The FDA’s methods on 23andMe would not pass peer review
23andMe is one of several companies that offers direct-to-consumer genetic testing. They use your genotype to draw conclusions about both your ancestry and health-related risk factors. Last year, the FDA forced 23andMe to stop marketing itself as a provider of health-related genetic tests.
They are afraid that people will be provided with incorrect information regarding their risks over disease. Overestimating risk can make people overly concerned and demand additional unnecessary procedures from their physicians. Underestimating risk can make people feel complacent and not take the appropriate precautions.
I bring this up now because the FDA recently wrote a blog post about their decision to stop 23andMe from providing such results. While I share their concerns and am glad the FDA has taken interest, the methods they describe and the justification is pretty shaky and would certainly not stand up to peer review. Here is their experiment and results:
In 2010, at the behest of Congress, investigators from the U.S. Government Accountability Office purchased direct-to-consumer (DTC) genetic tests from four different companies—including 23andMe—and submitted two samples of their DNA to each company to receive risk predictions for 15 common diseases. The results varied across the four companies. One investigator was told that he was at below-average, average, and above-average risk for prostate cancer and hypertension. In some cases, the risk predictions conflicted with an investigator’s actual medical condition.
The main problem here is that if you are interested in accuracy, comparing methods against each other is a terrible way to assess it. Even if they all agreed, they could all still be wrong. And there are tons of reasons why they might not agree.
Problem #1: There are two steps to ensuring accuracy here. One is making sure that the genotyping itself is accurate. The other is that the conclusions being drawn from the genotype results is accurate. 23andMe has provided pretty solid evidence that their genotyping methods are quite good (although here is an analysis of their multiple-testing problem plus a little bit of melodrama). They will make some mistakes, but they will be rare. I don’t know about the other companies tested, but let’s just assume they have very high quality and focus on the differences in interpretation.
Problem #2: Different companies sequence different parts of the genome. We aren’t yet at the point where everyone is sequencing their entire genome; each company uses a different way to genotype some subset of the genome. If the companies have different information, obviously their results should differ.
Problem #3: What we know about disease risk is constantly changing. These companies rely on papers published by scientists to help them interpret your genotypes. As new research emerges, these results can drastically change. But incorporating new results into their predictions is not automatic, so this is another easy way in which results could be different.
Problem #4: Two samples? Really? Is the FDA seriously making its decisions based on a study with a sample of size two? The irony of this is that the whole process of inferring disease risk from genotypes is a statistical one, yet to challenge it the FDA says “Statistics? Meh.”
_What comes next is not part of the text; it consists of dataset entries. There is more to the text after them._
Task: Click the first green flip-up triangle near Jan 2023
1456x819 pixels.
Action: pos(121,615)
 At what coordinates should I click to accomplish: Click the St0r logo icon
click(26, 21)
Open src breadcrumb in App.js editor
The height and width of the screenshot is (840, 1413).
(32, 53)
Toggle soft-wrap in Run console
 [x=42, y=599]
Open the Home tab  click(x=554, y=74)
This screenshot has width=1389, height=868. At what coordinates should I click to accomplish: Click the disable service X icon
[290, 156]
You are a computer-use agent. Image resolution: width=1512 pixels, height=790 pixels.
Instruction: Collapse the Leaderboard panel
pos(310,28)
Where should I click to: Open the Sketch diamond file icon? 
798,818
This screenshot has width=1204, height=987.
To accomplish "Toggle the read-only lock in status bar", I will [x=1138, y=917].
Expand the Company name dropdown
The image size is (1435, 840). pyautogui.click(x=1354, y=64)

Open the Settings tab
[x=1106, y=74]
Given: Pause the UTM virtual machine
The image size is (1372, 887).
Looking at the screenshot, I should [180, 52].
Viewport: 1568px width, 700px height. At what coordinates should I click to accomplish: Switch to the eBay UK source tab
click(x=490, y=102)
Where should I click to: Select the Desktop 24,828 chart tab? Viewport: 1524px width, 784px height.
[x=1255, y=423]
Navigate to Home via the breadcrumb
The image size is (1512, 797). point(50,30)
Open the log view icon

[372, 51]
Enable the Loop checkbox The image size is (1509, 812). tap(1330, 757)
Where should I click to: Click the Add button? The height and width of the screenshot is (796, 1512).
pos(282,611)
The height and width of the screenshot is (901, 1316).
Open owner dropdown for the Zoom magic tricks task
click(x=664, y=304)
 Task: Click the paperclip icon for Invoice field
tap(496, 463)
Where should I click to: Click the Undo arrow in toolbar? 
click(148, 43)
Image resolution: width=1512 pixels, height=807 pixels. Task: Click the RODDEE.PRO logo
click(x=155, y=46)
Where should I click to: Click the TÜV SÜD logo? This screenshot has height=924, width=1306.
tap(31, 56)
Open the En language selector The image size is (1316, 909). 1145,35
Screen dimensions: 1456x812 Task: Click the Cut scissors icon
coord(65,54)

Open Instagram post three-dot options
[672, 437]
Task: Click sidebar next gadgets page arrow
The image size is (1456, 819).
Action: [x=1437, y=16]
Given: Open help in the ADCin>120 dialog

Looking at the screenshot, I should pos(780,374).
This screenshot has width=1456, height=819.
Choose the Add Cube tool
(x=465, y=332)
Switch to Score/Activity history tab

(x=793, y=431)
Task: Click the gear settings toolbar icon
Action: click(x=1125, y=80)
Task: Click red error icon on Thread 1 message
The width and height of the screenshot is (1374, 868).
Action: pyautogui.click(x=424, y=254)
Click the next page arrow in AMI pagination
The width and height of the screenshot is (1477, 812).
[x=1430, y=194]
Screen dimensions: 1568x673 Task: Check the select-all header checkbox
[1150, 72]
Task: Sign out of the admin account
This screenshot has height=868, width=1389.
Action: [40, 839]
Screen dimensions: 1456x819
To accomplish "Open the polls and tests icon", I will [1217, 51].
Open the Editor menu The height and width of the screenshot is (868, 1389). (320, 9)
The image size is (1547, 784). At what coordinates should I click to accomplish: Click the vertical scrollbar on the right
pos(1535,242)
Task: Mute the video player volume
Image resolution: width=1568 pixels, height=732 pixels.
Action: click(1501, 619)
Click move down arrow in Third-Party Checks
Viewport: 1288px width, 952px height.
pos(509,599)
Problem #5: They report how for some diseases the companies failed to provide the same risk analyses. They did not report the many other diseases tested in which the companies all did agree. This is called cherry-picking results. You have to show that the number of discrepancies you observe is significantly different from a null expectation using a statistical test.
Problem #6: “In some cases, the risk predictions conflicted with an investigator’s actual medical condition.” This is just silly. 23andMe provides risk information, not diagnosis. If I tell you that your chance of rolling a die and getting a 1 is 1/6, and you indeed roll a 1, does this mean my prediction about your 1-risk was wrong? Nope. That’s just how probability works.
I’m glad the FDA has taken an interest in the issue of direct-to-consumer genetic testing. It is important both to protect consumers from false claims as well as ensure they have accurate medical information. But if I were a reviewer of this paper I would summarily reject it. Of course it’s not a paper, it’s a blog, but it is targeted at the general public and on the surface makes their case seem much more persuasive than it actually is.